[ACTIVITY]:
Below is a listing from which only part is wanted; return exactly the lines from the one with "Nintendo Life (63, 2481)" up to and including the one with "Cân sức khoẻ (466, 68)".

[DATA TO EXAMINE]:
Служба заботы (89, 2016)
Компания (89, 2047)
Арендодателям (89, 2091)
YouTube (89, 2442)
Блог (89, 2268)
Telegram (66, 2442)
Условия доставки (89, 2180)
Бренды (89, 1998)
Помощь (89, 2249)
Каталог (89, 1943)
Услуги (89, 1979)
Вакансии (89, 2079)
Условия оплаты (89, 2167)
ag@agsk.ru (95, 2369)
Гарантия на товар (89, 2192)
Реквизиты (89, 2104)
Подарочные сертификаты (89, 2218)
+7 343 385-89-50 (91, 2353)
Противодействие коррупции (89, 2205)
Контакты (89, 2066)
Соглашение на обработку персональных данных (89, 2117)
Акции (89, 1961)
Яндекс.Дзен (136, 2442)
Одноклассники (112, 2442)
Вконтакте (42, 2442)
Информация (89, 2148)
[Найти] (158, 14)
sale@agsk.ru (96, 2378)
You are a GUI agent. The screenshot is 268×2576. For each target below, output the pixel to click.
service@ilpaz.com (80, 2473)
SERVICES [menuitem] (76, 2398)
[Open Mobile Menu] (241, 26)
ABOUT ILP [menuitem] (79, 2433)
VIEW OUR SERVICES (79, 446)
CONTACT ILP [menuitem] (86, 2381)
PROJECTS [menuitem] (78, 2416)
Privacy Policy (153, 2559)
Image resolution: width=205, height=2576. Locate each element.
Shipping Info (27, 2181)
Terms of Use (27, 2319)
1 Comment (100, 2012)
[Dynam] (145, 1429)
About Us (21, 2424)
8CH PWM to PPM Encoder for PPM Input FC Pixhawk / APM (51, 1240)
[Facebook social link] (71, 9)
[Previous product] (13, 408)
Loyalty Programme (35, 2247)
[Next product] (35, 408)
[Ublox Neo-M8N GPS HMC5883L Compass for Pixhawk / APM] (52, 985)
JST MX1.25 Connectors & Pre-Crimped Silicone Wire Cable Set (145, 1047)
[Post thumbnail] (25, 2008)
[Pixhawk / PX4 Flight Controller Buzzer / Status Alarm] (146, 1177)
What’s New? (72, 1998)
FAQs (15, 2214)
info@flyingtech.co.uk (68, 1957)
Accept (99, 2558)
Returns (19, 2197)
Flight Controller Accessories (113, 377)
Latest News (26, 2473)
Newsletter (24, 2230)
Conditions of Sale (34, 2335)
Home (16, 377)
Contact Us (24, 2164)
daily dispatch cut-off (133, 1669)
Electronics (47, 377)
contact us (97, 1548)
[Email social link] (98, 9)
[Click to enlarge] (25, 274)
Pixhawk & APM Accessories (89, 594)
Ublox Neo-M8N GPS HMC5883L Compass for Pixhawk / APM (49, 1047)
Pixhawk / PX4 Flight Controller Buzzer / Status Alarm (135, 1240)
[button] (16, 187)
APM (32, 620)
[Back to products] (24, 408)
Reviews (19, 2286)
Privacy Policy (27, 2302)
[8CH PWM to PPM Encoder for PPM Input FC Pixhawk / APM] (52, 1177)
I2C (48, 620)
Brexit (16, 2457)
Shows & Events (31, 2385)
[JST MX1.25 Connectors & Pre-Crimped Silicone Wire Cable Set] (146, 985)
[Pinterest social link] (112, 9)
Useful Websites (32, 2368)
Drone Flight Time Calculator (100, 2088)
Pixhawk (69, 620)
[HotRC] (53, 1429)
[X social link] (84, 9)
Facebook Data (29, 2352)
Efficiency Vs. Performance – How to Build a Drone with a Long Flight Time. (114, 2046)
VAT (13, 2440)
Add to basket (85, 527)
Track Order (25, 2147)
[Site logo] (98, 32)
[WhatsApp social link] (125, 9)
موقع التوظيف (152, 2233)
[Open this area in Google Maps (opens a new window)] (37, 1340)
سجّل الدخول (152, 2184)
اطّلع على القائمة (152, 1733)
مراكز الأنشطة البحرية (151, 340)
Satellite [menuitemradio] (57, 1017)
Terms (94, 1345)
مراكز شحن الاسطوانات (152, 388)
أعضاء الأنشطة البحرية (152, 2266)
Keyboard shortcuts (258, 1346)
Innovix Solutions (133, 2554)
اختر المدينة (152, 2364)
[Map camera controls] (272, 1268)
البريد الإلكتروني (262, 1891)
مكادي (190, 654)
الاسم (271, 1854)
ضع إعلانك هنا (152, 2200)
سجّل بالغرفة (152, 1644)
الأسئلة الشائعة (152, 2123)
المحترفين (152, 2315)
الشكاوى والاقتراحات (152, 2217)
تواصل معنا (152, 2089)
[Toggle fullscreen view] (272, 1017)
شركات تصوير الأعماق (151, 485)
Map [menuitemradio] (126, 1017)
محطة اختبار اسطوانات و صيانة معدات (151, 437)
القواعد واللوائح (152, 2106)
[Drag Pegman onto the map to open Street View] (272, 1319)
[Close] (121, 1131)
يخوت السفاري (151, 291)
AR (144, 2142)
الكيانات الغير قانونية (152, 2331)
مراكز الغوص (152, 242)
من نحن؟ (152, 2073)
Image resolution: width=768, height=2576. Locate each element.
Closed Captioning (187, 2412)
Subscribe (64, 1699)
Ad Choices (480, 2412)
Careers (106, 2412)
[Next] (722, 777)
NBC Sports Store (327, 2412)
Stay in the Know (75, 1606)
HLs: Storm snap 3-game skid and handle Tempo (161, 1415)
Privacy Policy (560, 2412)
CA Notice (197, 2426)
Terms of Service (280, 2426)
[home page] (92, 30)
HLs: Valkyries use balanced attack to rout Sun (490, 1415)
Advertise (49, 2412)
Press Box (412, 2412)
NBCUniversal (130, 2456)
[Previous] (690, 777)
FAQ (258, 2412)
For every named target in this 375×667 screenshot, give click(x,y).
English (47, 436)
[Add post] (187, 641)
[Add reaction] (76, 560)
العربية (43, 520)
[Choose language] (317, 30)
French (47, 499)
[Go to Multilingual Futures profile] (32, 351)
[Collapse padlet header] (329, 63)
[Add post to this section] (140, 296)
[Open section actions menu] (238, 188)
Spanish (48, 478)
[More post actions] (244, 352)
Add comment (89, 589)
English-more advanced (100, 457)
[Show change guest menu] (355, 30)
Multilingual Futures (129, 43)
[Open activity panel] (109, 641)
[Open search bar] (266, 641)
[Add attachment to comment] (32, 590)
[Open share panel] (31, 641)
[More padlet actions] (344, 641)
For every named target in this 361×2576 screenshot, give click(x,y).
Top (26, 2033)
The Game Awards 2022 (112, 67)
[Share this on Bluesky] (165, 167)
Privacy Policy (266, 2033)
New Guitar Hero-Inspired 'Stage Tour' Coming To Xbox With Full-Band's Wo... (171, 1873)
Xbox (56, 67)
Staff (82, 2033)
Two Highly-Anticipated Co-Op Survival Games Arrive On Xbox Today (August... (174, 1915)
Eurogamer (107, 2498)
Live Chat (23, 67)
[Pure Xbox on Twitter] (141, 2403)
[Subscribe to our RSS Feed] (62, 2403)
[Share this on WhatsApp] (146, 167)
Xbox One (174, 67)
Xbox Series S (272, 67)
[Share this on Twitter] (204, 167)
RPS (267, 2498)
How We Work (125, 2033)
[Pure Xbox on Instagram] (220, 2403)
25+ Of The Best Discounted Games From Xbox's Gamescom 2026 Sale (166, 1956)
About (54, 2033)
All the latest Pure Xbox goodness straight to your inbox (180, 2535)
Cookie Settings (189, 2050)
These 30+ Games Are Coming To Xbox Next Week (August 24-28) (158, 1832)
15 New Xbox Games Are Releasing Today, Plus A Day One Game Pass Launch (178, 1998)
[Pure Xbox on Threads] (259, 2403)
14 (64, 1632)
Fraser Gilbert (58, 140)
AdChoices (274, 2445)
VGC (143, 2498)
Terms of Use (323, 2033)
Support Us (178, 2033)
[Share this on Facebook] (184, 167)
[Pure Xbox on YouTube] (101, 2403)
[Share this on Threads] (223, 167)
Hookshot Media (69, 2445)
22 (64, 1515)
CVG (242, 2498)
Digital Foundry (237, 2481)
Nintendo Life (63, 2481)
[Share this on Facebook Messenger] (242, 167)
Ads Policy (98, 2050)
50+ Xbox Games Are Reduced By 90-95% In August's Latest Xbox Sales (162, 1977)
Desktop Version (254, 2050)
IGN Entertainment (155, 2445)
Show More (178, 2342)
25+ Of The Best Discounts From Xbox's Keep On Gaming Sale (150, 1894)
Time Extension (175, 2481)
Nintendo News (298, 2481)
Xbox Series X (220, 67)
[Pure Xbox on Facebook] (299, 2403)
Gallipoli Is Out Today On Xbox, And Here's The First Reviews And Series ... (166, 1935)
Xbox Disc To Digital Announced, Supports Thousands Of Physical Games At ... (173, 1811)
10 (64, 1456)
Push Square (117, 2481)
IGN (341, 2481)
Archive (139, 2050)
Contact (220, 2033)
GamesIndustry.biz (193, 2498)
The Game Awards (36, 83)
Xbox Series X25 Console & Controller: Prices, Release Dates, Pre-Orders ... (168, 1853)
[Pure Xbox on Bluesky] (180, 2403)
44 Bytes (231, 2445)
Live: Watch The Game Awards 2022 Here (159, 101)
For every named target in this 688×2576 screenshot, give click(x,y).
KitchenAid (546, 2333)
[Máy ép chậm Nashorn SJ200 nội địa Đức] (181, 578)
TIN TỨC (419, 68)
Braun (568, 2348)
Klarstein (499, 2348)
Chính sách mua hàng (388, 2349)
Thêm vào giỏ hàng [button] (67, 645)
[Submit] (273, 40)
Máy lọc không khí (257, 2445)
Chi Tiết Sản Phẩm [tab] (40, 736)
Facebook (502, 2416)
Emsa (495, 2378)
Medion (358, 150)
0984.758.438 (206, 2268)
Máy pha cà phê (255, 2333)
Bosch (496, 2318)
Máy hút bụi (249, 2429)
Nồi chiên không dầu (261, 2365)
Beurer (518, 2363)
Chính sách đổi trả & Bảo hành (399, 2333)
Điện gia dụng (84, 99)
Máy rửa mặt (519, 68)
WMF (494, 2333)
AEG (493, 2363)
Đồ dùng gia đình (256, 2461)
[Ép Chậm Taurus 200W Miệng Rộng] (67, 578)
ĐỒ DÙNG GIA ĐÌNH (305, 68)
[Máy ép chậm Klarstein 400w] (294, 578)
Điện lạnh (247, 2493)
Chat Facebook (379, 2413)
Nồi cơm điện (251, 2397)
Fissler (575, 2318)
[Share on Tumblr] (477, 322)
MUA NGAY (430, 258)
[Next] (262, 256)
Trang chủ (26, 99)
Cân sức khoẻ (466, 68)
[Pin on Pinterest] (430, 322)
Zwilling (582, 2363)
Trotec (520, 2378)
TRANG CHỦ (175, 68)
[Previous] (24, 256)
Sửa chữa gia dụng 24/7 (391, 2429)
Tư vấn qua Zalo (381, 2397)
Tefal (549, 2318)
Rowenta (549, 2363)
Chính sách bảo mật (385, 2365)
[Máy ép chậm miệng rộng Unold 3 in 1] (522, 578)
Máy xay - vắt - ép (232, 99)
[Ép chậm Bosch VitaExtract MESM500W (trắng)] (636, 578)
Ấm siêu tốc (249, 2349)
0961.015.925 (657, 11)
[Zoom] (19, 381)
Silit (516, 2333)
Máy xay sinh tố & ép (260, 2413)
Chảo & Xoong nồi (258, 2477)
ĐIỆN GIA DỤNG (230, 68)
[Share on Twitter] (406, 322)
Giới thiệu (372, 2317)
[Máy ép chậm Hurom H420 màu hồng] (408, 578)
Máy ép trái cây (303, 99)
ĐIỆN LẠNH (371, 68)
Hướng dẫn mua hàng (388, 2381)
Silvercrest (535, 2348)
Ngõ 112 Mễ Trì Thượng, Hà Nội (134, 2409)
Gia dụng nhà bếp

[OUTPUT BELOW]:
Nintendo Life (63, 2481)
[Share this on Facebook Messenger] (242, 167)
Ads Policy (98, 2050)
50+ Xbox Games Are Reduced By 90-95% In August's Latest Xbox Sales (162, 1977)
Desktop Version (254, 2050)
IGN Entertainment (155, 2445)
Show More (178, 2342)
25+ Of The Best Discounts From Xbox's Keep On Gaming Sale (150, 1894)
Time Extension (175, 2481)
Nintendo News (298, 2481)
Xbox Series X (220, 67)
[Pure Xbox on Facebook] (299, 2403)
Gallipoli Is Out Today On Xbox, And Here's The First Reviews And Series ... (166, 1935)
Xbox Disc To Digital Announced, Supports Thousands Of Physical Games At ... (173, 1811)
10 (64, 1456)
Push Square (117, 2481)
IGN (341, 2481)
Archive (139, 2050)
Contact (220, 2033)
GamesIndustry.biz (193, 2498)
The Game Awards (36, 83)
Xbox Series X25 Console & Controller: Prices, Release Dates, Pre-Orders ... (168, 1853)
[Pure Xbox on Bluesky] (180, 2403)
44 Bytes (231, 2445)
Live: Watch The Game Awards 2022 Here (159, 101)
For every named target in this 688×2576 screenshot, give click(x,y).
KitchenAid (546, 2333)
[Máy ép chậm Nashorn SJ200 nội địa Đức] (181, 578)
TIN TỨC (419, 68)
Braun (568, 2348)
Klarstein (499, 2348)
Chính sách mua hàng (388, 2349)
Thêm vào giỏ hàng [button] (67, 645)
[Submit] (273, 40)
Máy lọc không khí (257, 2445)
Chi Tiết Sản Phẩm [tab] (40, 736)
Facebook (502, 2416)
Emsa (495, 2378)
Medion (358, 150)
0984.758.438 (206, 2268)
Máy pha cà phê (255, 2333)
Bosch (496, 2318)
Máy hút bụi (249, 2429)
Nồi chiên không dầu (261, 2365)
Beurer (518, 2363)
Chính sách đổi trả & Bảo hành (399, 2333)
Điện gia dụng (84, 99)
Máy rửa mặt (519, 68)
WMF (494, 2333)
AEG (493, 2363)
Đồ dùng gia đình (256, 2461)
[Ép Chậm Taurus 200W Miệng Rộng] (67, 578)
ĐỒ DÙNG GIA ĐÌNH (305, 68)
[Máy ép chậm Klarstein 400w] (294, 578)
Điện lạnh (247, 2493)
Chat Facebook (379, 2413)
Nồi cơm điện (251, 2397)
Fissler (575, 2318)
[Share on Tumblr] (477, 322)
MUA NGAY (430, 258)
[Next] (262, 256)
Trang chủ (26, 99)
Cân sức khoẻ (466, 68)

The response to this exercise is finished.